■ **Written exercise**: Copy out every line of the material below word for word, leaving out the pictures.

━━━━━━━━━━

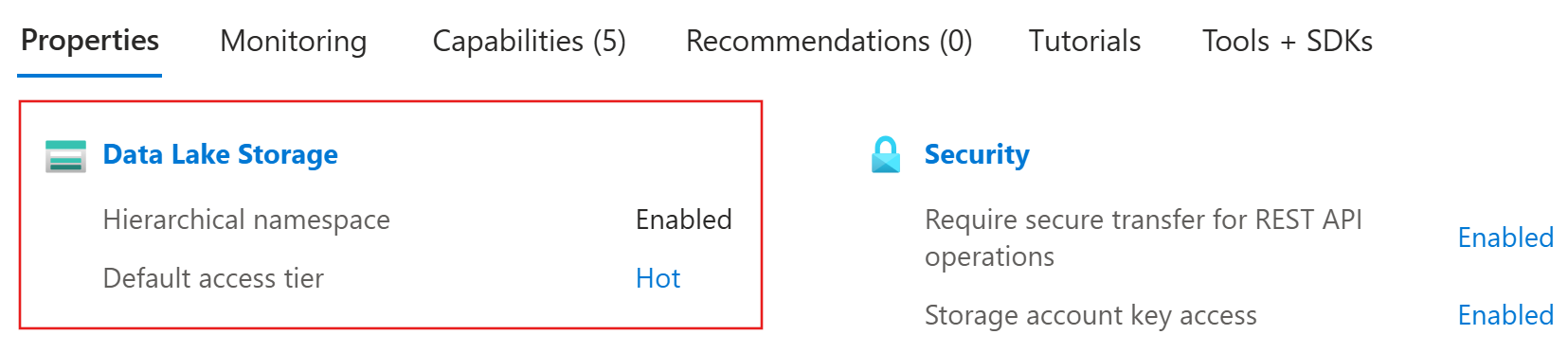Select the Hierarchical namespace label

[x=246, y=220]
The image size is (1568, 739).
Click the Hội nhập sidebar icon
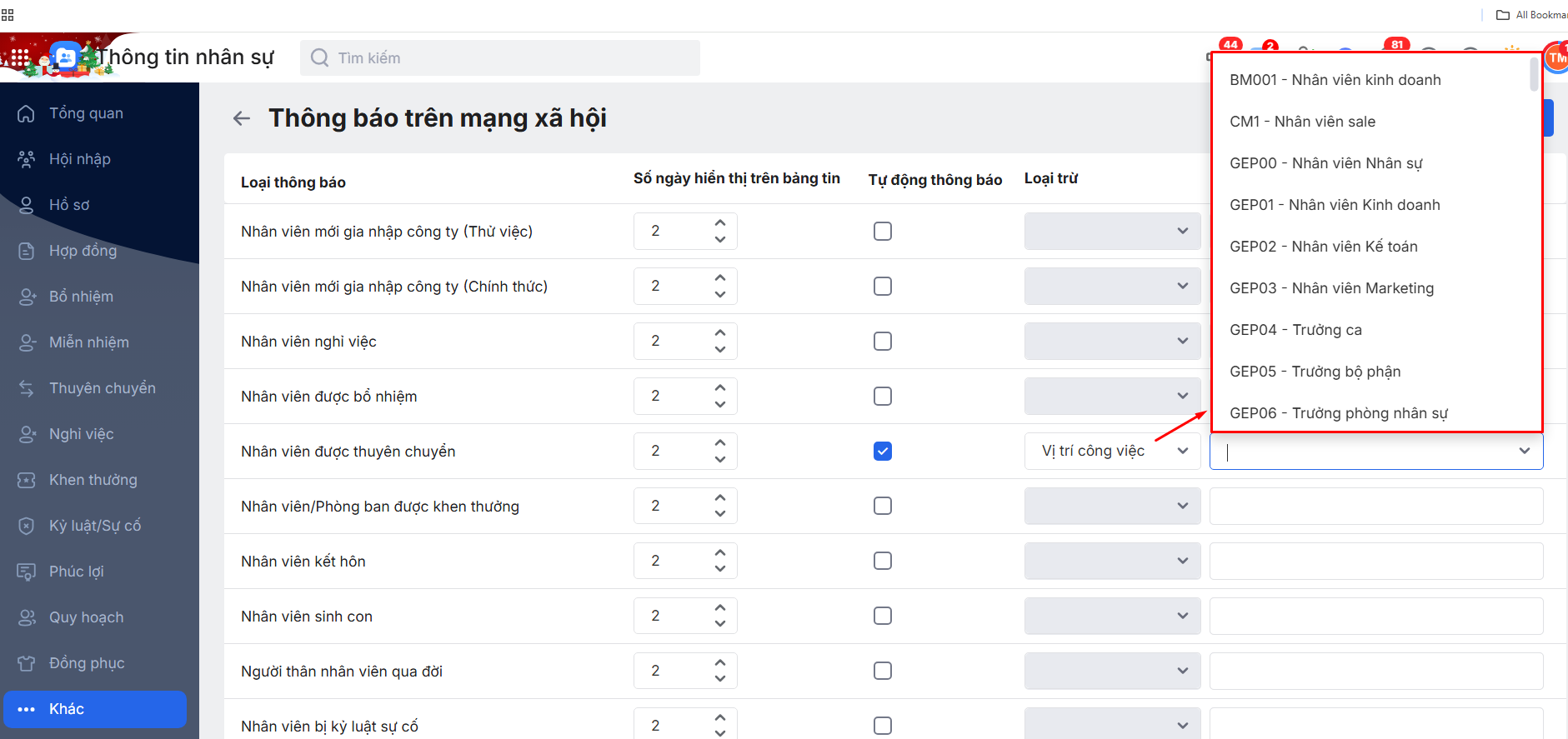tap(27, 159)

━━━━━━━━━━

■ **Result**:
Select the Hierarchical namespace label

[x=246, y=220]
The image size is (1568, 739).
Click the Hội nhập sidebar icon
tap(27, 159)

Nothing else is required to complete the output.